The governments of Myanmar and Hong Kong have agreed to negotiate a bilateral investment promotion and protection agreement and another on double taxation will follow, the financial secretary of the special administrative region of China said.
John Tsang said the deal “will provide certainty and clarity” to businesses in both jurisdictions and that negotiations “should be fairly straight -forward”.
He made the comments following a luncheon in Yangon for a delegation of officials and executives from Hong Kong on June 27. The luncheon was organised by the Hong Kong Economic and Trade Office in Singapore and the Union of Myanmar Federation of Chambers of Commerce and Industry.
Federation chairman U Win Aung urged Hong Kong manufacturers to “concentrate on businesses that can create better jobs for our people”.
Myanmar’s recent readmission to the European Union’s generalised scheme of preferences creates opportunities for companies seeking duty-free access to that market, he said.
Mr Tsang said there is an upsurge of interest in Myanmar among Hong Kong businesspeople, describing them as “very excited” about opportunities here. “These are extraordinary times for Myanmar’s development,” he said.

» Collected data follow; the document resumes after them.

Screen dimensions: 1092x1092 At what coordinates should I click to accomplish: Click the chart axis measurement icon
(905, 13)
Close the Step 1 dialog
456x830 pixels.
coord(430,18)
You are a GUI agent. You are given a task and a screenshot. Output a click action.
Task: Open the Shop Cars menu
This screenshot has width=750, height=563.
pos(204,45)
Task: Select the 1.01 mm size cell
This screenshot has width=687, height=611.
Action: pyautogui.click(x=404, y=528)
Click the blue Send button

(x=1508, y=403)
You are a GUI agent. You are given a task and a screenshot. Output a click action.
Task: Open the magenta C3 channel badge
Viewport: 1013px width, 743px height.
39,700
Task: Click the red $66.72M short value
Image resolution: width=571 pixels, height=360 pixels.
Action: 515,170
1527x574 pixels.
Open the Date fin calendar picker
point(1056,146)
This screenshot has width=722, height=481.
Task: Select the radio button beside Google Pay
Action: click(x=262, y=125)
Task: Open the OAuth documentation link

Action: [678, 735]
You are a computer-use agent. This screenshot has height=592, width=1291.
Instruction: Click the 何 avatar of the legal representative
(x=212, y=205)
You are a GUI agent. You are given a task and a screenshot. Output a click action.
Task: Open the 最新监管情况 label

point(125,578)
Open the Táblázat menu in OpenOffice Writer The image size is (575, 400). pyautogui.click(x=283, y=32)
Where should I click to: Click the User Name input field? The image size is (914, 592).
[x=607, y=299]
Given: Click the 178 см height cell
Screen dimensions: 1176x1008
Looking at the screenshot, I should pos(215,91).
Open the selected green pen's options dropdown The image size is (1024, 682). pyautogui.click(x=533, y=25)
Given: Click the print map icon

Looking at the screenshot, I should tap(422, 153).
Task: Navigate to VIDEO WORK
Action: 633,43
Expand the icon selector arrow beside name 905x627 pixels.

Hong Kong-owned factories in China’s industrial heartland, the Pearl River Delta, are shifting to Southeast Asia because of labour shortages and rising prices there. Myanmar will be a beneficiary of this trend, Mr Tsang said.
He also encouraged executives in Myanmar to consider Hong Kong as a platform for accessing mainland China and other markets, saying that companies incorporated in Hong Kong have tariff-free access to mainland China. Hong Kong banks also offer renminbi trade settlement, allowing companies to reduce volatility and currency risk by conducting trade in China’s currency, Mr Tsang said.